Служил оберст в альпийском полку[43]; эмблема эдельвейса на его левом рукаве бросалась в глаза, и хотя поначалу гарнизон понятия не имел, кто он и почему оказался здесь, этого факта оказалось достаточно, чтобы заставить всех насторожиться.
Через полчаса после появления оберст устроил собрание и сообщил ошеломленному обществу, что на время принимает командование гарнизоном.
— Я оберст Грайф из Девятого альпийского полка[44], — объявил он в воцарившейся от ужаса тишине. — Здесь нахожусь временно.
Оберст никому не пожал руки; лишь окинул всех взглядом блестящих, немигающих глаз и продолжал вводную лекцию.
— Я всегда ладил с находящимися под моим началом людьми и надеюсь, здесь будет так же. Выполняйте свои обязанности, как я свои, и все будет превосходно. Не могу выносить и не потерплю только одного — пренебрежения ими. — Взглядом уверенных карих глаз он обвел ряды собравшихся офицеров. — Полагаю, вам известно, господа. что подразделения на фронте остро нуждаются в пополнении. Вряд ли нужно вам это говорить, но если вы по той или иной причине давно не были на передовой, то, видимо, не совсем представляете, каким отчаянным стало положение там; к примеру, в моем полку есть люди, которые три года не были в отпуске.

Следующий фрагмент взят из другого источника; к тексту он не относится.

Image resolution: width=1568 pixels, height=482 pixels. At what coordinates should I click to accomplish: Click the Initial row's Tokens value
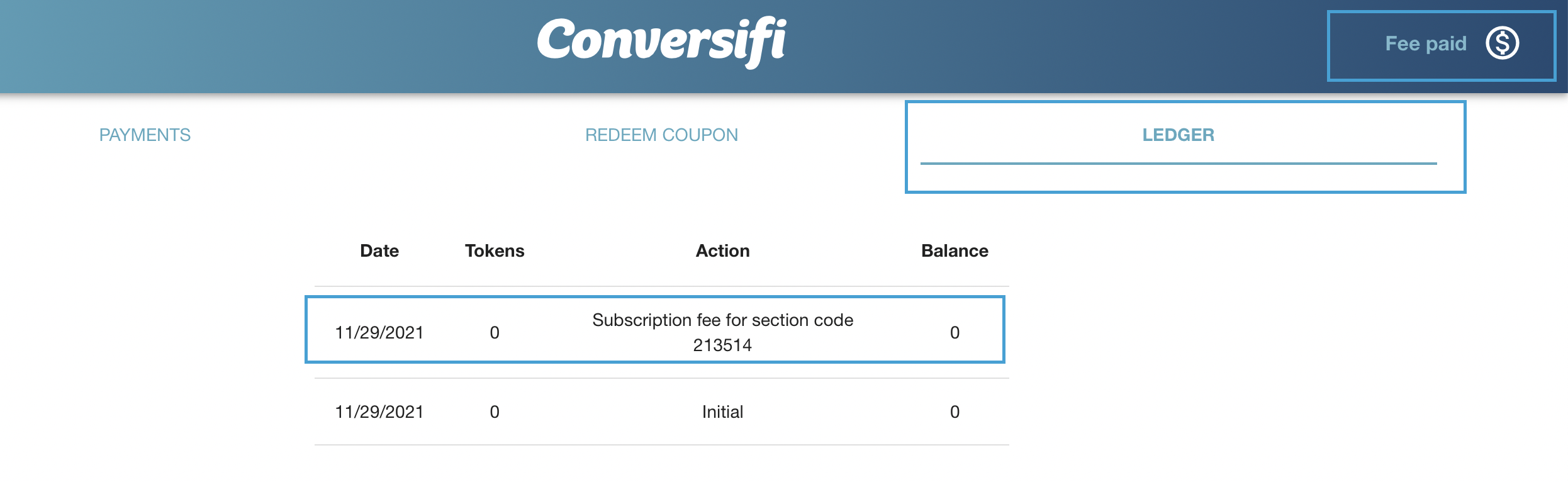[x=495, y=412]
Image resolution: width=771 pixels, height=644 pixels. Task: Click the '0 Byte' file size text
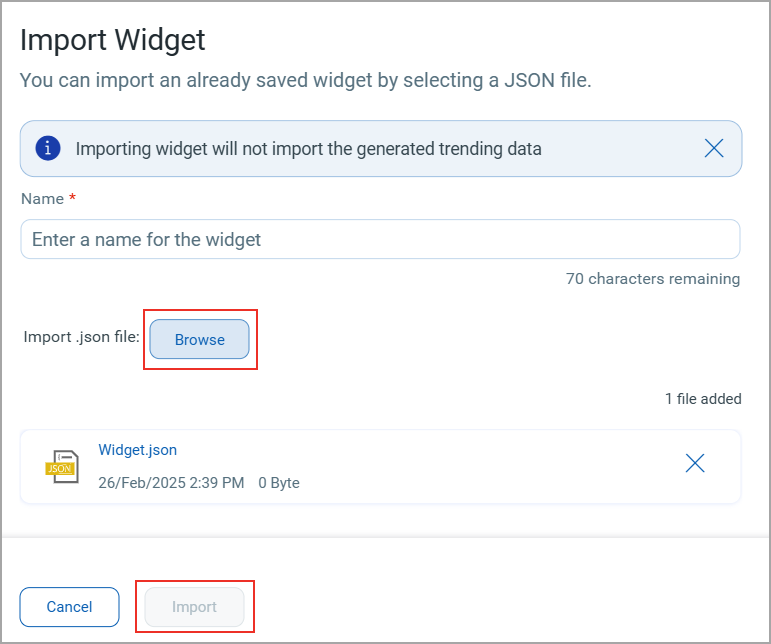(x=279, y=483)
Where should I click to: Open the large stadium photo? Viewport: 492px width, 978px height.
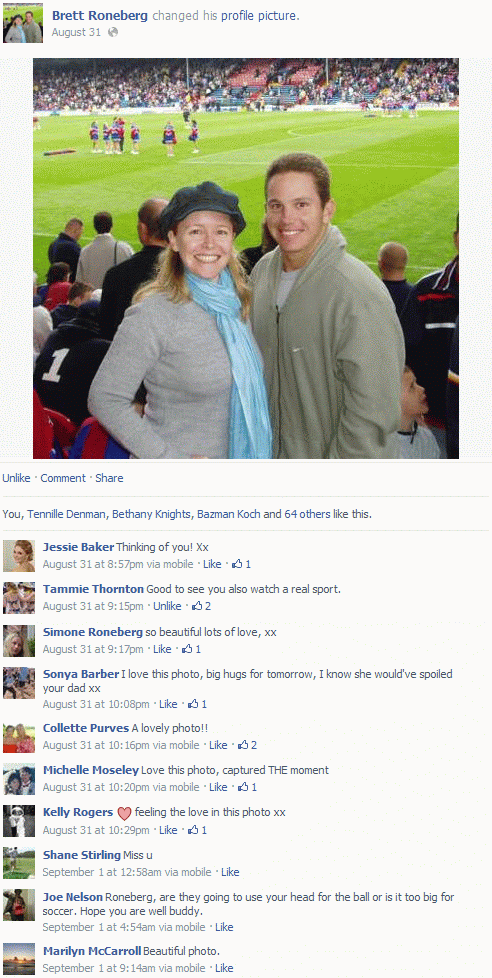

Оберст спросил у каждого из присутствующих офицеров, как долго он находится в гарнизоне; при каждом ответе брови его поднимались, а уголки губ опускались. Количество тех, кто хоть когда-то побывал вблизи от фронта, составляло ничтожный процент.
— Вижу, господа, — сказал оберст, — положение вещей здесь должно измениться.
И оно изменилось, притом резко. В течение трех дней с появления оберста все причудливые мундиры, накидки, мантии, элегантные кепи, сверкающие сапоги и маленькие, аккуратные пистолеты были неохотно убраны, на смену им пришло более уставное обмундирование. Гарнизон превратился в место усердной работы, заполненное потеющими, спешащими людьми в однообразной форме, и уже не напоминал бал-маскарад в полном разгаре.